:: TASK STATEMENT ::
Copy out the stretch of the records from the line containing "Toggle the A-Z letters switch" through the end of the records, word for word.

┌────────

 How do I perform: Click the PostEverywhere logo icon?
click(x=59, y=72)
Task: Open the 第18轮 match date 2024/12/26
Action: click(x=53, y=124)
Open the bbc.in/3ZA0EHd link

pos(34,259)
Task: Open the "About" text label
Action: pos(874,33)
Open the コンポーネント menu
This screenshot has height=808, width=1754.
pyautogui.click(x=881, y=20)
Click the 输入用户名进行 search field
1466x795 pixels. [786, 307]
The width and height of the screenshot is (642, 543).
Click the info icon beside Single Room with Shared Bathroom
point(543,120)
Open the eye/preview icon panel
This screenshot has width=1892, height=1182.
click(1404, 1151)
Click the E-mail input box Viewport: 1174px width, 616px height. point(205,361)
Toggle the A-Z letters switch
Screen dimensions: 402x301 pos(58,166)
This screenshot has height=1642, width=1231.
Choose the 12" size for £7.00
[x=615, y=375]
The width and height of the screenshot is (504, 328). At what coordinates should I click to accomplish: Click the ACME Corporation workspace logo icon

└────────

:: EXERCISE RESULT ::
Toggle the A-Z letters switch
Screen dimensions: 402x301 pos(58,166)
This screenshot has height=1642, width=1231.
Choose the 12" size for £7.00
[x=615, y=375]
The width and height of the screenshot is (504, 328). At what coordinates should I click to accomplish: Click the ACME Corporation workspace logo icon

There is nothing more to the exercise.